The amazing thing about this? Even though you are tired all the time… Even though you miss silence and a life with less chaos… Even though you spent 5+ years of your life lactating… You cannot even remember your life before kids. You manage a night out with your husband once in a while and you enjoy the quiet luxury of a steak dinner in a restaurant too expensive for anyone to bring their rugrats. You enjoy a movie without having to get up 3 times to go to the potty. It is delightful and yet at 11pm you are ready to go home and make sure the kids are sleeping and didn’t tie up the babysitter.

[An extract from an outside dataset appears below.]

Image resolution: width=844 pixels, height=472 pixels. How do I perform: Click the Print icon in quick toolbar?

It is the hardest thing you will ever do and the most rewarding. People who say things like, “You have a boy and a girl, isn’t that enough?” besides being rude and deserving the most snide remark possible, these folks are envious. If all you want is a single child, good for you. I was an only child and I turned out well enough. If you want two kids, good for you too! We all know what the right number for our own lives turns out to be. So keep your inferiority complex to yourself. Just because you cannot imagine having more than two kids, doesn’t give you the right to talk down at someone who can. Make yourself feel better by scrapbooking or something.

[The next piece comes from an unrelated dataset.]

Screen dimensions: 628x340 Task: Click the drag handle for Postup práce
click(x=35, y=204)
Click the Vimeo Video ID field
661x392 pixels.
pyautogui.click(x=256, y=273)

Big families are not for everyone. I do not think less of people with only children. I do chuckle when they talk about being overwhelmed. I chuckled like every other parent with two or more kids chuckles. Yes we laugh at you, parents of only children. Not because we do not like you, we probably do, we remember having only one child, we call that cake.

The stupidity of the above linked article is these folks are rich and upper class. The ones who do not sacrifice luxury items like oh, haircuts and careers, when they have higher numbers of children. They just hire someone to do the laundry and clean the house. These are the folks who should be breeding excessively, not the ones doing it to get more money from The Man. Why don’t they have more kids? Well it might mean they outgrow their house in the hamptons for one. It might mean yet another breast lift and tummy tuck. It might mean just one more little inconvenience when it is time to go to pilates class. Such a tragic thing that.

I would have had more kids had I started the second half of my breeding career earlier, but I was 34 when number 4 was born and I know the health risks are higher over 35 for both mom and baby. I was done and I was satisfied. I will have lots of grandkids one day; the odds are in my favor with four daughters.